> [Task directions]:
Each record should be given back exactly, with none missing.
═════ Provided data
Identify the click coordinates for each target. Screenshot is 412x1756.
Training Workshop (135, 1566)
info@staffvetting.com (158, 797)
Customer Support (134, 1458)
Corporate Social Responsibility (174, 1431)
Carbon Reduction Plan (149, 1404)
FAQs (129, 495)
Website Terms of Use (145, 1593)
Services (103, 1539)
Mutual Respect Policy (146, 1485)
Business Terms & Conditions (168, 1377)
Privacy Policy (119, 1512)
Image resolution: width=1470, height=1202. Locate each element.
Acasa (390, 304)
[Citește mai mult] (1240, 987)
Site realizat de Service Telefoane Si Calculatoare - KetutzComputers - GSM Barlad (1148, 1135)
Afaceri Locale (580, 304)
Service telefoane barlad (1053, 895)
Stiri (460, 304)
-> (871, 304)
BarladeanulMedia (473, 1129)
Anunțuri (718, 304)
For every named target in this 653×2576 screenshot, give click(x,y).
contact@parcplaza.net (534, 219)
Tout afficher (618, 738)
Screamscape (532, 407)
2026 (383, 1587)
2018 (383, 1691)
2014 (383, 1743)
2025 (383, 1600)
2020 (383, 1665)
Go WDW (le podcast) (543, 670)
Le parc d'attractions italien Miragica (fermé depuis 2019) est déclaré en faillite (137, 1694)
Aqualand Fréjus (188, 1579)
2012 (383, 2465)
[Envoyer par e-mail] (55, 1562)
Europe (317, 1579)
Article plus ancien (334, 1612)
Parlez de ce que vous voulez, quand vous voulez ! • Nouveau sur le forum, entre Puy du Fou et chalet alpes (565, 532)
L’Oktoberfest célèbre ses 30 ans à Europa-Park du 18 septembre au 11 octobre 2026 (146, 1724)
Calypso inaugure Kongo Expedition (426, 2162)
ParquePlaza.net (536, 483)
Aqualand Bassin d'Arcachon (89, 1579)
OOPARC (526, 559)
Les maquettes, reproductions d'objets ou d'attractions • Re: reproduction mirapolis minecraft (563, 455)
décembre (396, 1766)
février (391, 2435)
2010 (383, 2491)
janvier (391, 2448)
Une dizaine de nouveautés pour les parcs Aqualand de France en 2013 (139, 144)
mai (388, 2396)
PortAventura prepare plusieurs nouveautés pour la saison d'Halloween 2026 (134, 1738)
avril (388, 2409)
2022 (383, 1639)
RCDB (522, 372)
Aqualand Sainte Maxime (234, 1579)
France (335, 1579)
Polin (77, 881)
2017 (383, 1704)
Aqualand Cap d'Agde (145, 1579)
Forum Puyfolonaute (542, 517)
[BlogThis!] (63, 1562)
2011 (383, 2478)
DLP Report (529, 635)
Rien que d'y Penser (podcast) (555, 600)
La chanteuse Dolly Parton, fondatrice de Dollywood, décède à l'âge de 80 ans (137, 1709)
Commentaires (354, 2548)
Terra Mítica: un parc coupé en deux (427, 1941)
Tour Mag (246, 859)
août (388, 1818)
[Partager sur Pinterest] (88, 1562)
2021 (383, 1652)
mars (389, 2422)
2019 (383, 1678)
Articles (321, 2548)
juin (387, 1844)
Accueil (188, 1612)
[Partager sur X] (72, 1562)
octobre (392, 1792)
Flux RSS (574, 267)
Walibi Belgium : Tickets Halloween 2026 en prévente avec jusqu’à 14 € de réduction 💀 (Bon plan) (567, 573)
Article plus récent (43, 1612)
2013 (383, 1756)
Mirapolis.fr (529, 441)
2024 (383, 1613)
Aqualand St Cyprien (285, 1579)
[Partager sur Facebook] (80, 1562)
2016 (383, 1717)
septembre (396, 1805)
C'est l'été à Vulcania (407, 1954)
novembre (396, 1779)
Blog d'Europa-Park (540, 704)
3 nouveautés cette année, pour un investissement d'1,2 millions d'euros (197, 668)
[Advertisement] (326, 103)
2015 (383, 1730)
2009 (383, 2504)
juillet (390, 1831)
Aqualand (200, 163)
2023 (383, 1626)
══════════
> [Answer to the exercise]:
Identify the click coordinates for each target. Screenshot is 412x1756.
Training Workshop (135, 1566)
info@staffvetting.com (158, 797)
Customer Support (134, 1458)
Corporate Social Responsibility (174, 1431)
Carbon Reduction Plan (149, 1404)
FAQs (129, 495)
Website Terms of Use (145, 1593)
Services (103, 1539)
Mutual Respect Policy (146, 1485)
Business Terms & Conditions (168, 1377)
Privacy Policy (119, 1512)
Image resolution: width=1470, height=1202. Locate each element.
Acasa (390, 304)
[Citește mai mult] (1240, 987)
Site realizat de Service Telefoane Si Calculatoare - KetutzComputers - GSM Barlad (1148, 1135)
Afaceri Locale (580, 304)
Service telefoane barlad (1053, 895)
Stiri (460, 304)
-> (871, 304)
BarladeanulMedia (473, 1129)
Anunțuri (718, 304)
For every named target in this 653×2576 screenshot, give click(x,y).
contact@parcplaza.net (534, 219)
Tout afficher (618, 738)
Screamscape (532, 407)
2026 (383, 1587)
2018 (383, 1691)
2014 (383, 1743)
2025 (383, 1600)
2020 (383, 1665)
Go WDW (le podcast) (543, 670)
Le parc d'attractions italien Miragica (fermé depuis 2019) est déclaré en faillite (137, 1694)
Aqualand Fréjus (188, 1579)
2012 (383, 2465)
[Envoyer par e-mail] (55, 1562)
Europe (317, 1579)
Article plus ancien (334, 1612)
Parlez de ce que vous voulez, quand vous voulez ! • Nouveau sur le forum, entre Puy du Fou et chalet alpes (565, 532)
L’Oktoberfest célèbre ses 30 ans à Europa-Park du 18 septembre au 11 octobre 2026 (146, 1724)
Calypso inaugure Kongo Expedition (426, 2162)
ParquePlaza.net (536, 483)
Aqualand Bassin d'Arcachon (89, 1579)
OOPARC (526, 559)
Les maquettes, reproductions d'objets ou d'attractions • Re: reproduction mirapolis minecraft (563, 455)
décembre (396, 1766)
février (391, 2435)
2010 (383, 2491)
janvier (391, 2448)
Une dizaine de nouveautés pour les parcs Aqualand de France en 2013 (139, 144)
mai (388, 2396)
PortAventura prepare plusieurs nouveautés pour la saison d'Halloween 2026 (134, 1738)
avril (388, 2409)
2022 (383, 1639)
RCDB (522, 372)
Aqualand Sainte Maxime (234, 1579)
France (335, 1579)
Polin (77, 881)
2017 (383, 1704)
Aqualand Cap d'Agde (145, 1579)
Forum Puyfolonaute (542, 517)
[BlogThis!] (63, 1562)
2011 (383, 2478)
DLP Report (529, 635)
Rien que d'y Penser (podcast) (555, 600)
La chanteuse Dolly Parton, fondatrice de Dollywood, décède à l'âge de 80 ans (137, 1709)
Commentaires (354, 2548)
Terra Mítica: un parc coupé en deux (427, 1941)
Tour Mag (246, 859)
août (388, 1818)
[Partager sur Pinterest] (88, 1562)
2021 (383, 1652)
mars (389, 2422)
2019 (383, 1678)
Articles (321, 2548)
juin (387, 1844)
Accueil (188, 1612)
[Partager sur X] (72, 1562)
octobre (392, 1792)
Flux RSS (574, 267)
Walibi Belgium : Tickets Halloween 2026 en prévente avec jusqu’à 14 € de réduction 💀 (Bon plan) (567, 573)
Article plus récent (43, 1612)
2013 (383, 1756)
Mirapolis.fr (529, 441)
2024 (383, 1613)
Aqualand St Cyprien (285, 1579)
[Partager sur Facebook] (80, 1562)
2016 (383, 1717)
septembre (396, 1805)
C'est l'été à Vulcania (407, 1954)
novembre (396, 1779)
Blog d'Europa-Park (540, 704)
3 nouveautés cette année, pour un investissement d'1,2 millions d'euros (197, 668)
[Advertisement] (326, 103)
2015 (383, 1730)
2009 (383, 2504)
juillet (390, 1831)
Aqualand (200, 163)
2023 (383, 1626)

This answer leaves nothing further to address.